多くの施設では「直接支払制度」が使えます。
これは、出産育児一時金が病院や助産院に直接支払われ、退院時には差額だけを支払う形です。
たとえば、出産費用が55万円だった場合、出産育児一時金50万円を差し引いて、自己負担は5万円程度というイメージです。
反対に、出産費用が50万円以内におさまった場合は、差額を受け取れる場合もあります。
ただし、
・直接支払制度が使えるか
・産科医療補償制度の対象か
・予約金が必要か
・退院時に現金が必要か
・カード払いができるか
などは、施設によって違います。
妊娠中の早い段階で確認しておくと安心です。
自己負担が増えやすいポイント
「出産育児一時金が50万円あるなら、出産費用はほとんどかからないのかな?」と思う方もいるかもしれません。
でも実際には、自己負担が出ることもあります。
自己負担が増えやすいのは、基本の分娩費用以外の部分です。
たとえば、
・個室代
・夜間、休日、祝日の加算
・無痛分娩の費用
・予定日超過による入院日数の増加
・産後ケアや追加サポート
・赤ちゃんの検査や処置
・お祝い膳やアメニティなどのサービス
・分娩予約金
などがあります。
特に個室代や夜間・休日加算は、施設によって差が出やすい部分です。
「出産費用は50万円くらい」と思っていても、実際には追加費用で自己負担が増えることがあります。

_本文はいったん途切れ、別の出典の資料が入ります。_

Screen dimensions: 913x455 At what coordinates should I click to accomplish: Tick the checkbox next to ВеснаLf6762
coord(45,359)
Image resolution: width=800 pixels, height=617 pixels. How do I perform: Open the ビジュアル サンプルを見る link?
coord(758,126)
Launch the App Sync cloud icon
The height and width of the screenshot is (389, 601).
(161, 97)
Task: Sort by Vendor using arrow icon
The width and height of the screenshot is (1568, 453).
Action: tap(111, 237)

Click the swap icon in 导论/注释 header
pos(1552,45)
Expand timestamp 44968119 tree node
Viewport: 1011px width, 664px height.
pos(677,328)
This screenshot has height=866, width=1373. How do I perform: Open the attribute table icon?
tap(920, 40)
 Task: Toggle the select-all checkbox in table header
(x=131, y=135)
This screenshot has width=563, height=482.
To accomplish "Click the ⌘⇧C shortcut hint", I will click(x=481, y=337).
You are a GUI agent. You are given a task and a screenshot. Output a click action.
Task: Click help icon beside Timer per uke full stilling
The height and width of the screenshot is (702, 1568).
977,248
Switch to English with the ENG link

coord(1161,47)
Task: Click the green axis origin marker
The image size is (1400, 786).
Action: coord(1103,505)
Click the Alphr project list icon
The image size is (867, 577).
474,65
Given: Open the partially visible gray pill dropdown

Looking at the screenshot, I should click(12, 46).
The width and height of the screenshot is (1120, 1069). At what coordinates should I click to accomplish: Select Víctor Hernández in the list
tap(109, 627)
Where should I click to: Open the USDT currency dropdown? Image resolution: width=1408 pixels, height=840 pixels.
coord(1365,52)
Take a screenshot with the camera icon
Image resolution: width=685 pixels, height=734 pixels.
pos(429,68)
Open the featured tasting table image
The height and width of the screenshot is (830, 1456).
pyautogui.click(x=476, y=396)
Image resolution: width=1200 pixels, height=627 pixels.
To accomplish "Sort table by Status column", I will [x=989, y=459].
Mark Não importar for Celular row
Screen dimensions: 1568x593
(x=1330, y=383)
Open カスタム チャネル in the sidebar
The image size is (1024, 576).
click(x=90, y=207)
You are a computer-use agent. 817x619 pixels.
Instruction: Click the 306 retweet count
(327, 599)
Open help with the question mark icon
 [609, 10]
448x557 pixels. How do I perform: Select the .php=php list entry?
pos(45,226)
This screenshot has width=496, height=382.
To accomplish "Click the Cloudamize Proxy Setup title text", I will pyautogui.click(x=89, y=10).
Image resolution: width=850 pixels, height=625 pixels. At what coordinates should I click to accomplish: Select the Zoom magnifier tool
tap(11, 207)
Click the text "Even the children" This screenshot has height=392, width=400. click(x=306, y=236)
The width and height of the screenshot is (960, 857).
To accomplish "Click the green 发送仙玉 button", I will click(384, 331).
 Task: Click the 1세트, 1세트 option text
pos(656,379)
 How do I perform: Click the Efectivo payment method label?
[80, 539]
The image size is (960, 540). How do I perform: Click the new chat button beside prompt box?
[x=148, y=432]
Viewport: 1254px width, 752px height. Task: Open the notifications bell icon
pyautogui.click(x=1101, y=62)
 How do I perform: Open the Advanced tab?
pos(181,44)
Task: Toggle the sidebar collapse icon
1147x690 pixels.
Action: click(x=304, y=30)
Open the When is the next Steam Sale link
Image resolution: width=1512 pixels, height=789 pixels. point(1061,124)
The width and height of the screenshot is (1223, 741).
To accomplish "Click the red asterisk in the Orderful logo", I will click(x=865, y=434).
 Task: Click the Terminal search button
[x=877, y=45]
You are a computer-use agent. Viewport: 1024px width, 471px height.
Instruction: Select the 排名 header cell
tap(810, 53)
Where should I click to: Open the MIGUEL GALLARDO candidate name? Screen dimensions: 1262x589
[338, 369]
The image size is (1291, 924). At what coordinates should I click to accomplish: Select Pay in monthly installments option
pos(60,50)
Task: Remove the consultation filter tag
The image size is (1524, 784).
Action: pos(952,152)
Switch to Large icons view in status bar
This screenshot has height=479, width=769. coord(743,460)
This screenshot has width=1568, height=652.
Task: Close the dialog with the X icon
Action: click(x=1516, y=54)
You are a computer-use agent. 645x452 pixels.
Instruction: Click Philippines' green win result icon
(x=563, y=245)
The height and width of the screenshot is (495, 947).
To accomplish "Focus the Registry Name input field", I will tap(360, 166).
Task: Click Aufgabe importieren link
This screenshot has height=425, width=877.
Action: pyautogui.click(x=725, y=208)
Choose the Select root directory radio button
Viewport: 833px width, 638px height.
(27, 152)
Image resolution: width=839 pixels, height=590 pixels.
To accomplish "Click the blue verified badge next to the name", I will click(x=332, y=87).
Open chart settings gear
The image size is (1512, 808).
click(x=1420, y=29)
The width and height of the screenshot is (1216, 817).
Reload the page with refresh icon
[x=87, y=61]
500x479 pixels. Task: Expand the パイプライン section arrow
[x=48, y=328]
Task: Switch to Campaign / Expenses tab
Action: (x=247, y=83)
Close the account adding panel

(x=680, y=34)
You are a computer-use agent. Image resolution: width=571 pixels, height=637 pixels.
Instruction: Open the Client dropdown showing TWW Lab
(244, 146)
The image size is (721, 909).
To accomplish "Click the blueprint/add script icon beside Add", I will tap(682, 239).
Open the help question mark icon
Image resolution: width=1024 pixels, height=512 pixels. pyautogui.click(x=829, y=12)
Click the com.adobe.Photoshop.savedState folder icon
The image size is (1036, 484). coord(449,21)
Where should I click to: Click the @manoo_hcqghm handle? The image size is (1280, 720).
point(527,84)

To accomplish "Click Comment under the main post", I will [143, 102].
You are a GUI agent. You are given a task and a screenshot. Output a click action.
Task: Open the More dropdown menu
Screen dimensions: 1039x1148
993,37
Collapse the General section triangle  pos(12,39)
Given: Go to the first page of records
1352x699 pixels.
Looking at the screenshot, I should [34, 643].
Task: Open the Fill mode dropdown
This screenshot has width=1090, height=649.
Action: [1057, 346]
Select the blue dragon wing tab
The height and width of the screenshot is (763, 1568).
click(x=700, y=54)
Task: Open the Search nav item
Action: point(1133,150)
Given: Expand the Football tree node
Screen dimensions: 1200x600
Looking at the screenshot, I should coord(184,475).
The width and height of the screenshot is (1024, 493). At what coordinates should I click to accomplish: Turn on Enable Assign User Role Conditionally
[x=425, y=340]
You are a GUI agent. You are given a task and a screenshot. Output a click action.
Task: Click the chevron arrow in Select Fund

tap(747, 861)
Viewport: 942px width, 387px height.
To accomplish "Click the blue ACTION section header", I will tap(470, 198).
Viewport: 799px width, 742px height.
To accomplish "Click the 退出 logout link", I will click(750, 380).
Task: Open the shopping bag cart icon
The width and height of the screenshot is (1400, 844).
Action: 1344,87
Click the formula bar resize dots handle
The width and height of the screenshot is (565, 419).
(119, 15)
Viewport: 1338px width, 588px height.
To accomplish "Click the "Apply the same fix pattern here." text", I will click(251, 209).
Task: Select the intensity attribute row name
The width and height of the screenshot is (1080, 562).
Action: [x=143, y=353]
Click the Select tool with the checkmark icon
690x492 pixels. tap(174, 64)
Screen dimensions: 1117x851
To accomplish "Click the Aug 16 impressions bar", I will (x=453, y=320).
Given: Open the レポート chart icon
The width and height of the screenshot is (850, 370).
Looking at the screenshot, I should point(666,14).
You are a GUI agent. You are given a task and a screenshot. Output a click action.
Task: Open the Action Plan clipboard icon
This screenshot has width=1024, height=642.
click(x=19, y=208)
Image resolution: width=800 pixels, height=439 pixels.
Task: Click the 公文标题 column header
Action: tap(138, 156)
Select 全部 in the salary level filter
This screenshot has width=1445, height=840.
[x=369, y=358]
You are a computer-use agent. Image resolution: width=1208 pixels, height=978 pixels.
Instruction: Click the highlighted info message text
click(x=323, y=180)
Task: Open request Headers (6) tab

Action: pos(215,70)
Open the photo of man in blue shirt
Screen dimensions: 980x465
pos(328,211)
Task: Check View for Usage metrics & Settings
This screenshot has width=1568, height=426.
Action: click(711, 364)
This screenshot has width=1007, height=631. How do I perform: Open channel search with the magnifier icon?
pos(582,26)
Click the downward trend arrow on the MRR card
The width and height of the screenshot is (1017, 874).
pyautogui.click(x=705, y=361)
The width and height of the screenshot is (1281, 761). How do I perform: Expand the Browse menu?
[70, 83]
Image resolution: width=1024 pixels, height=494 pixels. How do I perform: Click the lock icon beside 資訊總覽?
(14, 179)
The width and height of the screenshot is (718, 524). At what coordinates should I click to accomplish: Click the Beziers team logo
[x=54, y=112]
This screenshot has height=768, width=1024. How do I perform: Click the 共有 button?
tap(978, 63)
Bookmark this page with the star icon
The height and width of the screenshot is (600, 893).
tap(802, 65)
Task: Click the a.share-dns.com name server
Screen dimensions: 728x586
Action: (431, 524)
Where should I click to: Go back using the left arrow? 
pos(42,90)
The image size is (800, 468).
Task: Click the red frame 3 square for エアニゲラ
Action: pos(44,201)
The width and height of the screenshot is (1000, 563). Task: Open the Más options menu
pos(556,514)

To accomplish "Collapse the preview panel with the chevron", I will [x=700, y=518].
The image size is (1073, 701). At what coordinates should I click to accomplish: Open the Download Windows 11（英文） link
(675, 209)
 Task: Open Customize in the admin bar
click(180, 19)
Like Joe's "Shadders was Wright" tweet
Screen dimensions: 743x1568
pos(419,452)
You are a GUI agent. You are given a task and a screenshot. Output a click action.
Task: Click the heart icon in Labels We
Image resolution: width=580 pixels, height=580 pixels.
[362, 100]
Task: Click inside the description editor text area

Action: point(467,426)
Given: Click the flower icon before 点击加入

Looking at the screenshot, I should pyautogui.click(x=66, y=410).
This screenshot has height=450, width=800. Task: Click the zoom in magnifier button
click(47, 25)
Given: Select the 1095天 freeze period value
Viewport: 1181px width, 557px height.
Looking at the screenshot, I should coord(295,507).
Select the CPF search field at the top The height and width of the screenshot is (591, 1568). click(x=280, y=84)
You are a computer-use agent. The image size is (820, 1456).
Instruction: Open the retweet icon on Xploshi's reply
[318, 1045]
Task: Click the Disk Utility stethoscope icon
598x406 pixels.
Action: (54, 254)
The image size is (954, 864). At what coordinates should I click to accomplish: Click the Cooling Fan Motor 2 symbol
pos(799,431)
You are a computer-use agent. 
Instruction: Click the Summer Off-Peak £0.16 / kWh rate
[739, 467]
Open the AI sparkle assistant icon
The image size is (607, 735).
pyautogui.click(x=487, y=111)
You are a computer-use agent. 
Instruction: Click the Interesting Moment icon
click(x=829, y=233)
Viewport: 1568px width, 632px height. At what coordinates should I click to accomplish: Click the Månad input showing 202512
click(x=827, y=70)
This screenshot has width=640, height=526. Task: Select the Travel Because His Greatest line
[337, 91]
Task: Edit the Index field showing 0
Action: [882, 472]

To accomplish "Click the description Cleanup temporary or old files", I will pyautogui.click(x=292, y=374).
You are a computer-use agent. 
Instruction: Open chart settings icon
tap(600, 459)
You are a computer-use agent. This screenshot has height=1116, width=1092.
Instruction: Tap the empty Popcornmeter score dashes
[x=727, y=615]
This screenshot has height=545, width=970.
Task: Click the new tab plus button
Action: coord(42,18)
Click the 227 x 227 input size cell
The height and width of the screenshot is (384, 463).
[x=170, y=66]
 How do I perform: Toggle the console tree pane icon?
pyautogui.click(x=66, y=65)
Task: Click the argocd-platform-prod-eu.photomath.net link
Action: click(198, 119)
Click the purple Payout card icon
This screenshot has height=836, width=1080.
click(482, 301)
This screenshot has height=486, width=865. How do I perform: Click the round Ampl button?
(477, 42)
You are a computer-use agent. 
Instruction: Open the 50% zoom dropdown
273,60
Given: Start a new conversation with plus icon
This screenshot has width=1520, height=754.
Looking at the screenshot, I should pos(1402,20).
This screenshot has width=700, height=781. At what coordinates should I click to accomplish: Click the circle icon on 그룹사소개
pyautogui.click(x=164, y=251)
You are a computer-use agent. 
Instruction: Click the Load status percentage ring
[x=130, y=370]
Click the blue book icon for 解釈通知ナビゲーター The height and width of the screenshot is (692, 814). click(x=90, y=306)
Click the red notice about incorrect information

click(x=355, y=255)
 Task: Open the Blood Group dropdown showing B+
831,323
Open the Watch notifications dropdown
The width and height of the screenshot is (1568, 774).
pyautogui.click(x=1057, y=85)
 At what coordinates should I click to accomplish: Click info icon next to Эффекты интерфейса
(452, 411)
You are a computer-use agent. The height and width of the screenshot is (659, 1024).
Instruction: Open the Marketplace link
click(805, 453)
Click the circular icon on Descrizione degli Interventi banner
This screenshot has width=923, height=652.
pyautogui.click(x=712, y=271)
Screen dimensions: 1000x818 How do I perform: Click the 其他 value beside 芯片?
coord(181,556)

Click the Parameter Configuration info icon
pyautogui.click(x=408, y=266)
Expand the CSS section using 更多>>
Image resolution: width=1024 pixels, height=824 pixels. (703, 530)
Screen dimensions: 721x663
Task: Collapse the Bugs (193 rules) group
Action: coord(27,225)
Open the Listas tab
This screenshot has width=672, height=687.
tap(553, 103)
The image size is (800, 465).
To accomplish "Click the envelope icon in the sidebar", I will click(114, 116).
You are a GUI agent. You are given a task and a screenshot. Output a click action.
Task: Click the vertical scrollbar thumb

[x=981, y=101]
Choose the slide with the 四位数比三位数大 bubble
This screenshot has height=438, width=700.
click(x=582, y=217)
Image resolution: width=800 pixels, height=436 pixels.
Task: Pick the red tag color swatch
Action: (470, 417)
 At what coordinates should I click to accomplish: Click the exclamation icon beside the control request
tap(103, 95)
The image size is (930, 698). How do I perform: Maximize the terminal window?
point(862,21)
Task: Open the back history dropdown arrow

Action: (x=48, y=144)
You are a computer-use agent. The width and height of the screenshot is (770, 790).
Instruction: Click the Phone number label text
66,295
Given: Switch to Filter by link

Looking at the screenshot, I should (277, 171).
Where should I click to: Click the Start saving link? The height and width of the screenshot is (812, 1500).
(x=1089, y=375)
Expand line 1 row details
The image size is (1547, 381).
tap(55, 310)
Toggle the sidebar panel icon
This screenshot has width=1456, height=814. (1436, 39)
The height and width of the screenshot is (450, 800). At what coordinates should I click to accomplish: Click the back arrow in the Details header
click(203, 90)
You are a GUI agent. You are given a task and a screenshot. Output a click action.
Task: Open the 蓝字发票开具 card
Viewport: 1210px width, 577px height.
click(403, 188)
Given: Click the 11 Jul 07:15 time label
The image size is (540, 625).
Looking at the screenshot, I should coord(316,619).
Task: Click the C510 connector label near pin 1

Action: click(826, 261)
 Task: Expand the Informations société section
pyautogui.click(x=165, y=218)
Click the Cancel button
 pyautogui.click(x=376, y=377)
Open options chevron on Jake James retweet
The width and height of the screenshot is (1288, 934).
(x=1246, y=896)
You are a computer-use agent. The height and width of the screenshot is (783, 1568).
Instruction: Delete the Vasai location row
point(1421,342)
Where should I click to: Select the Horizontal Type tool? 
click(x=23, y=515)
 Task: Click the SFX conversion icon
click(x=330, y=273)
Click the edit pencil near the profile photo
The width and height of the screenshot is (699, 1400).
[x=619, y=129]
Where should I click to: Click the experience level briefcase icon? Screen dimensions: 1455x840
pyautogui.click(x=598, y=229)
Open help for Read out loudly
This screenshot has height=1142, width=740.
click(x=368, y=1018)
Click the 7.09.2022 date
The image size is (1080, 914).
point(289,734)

見積もりを確認する時は、分娩費用だけでなく、「退院時に最終的にいくらくらい必要になりそうか」を聞いておくと安心です。
病院・助産院・自宅出産で費用は違う?
出産費用は、どこで産むかによっても変わります。
病院での出産
病院出産は、医療体制が整っている安心感があります。
帝王切開や緊急対応が必要になった場合にも対応しやすく、妊娠経過に不安がある場合は病院が適していることもあります。
一方で、個室代やサービス内容によって費用が高くなることがあります。
助産院での出産
助産院は、自然なお産や産後のケアを大切にしている施設が多く、家庭的な雰囲気の中で過ごせることがあります。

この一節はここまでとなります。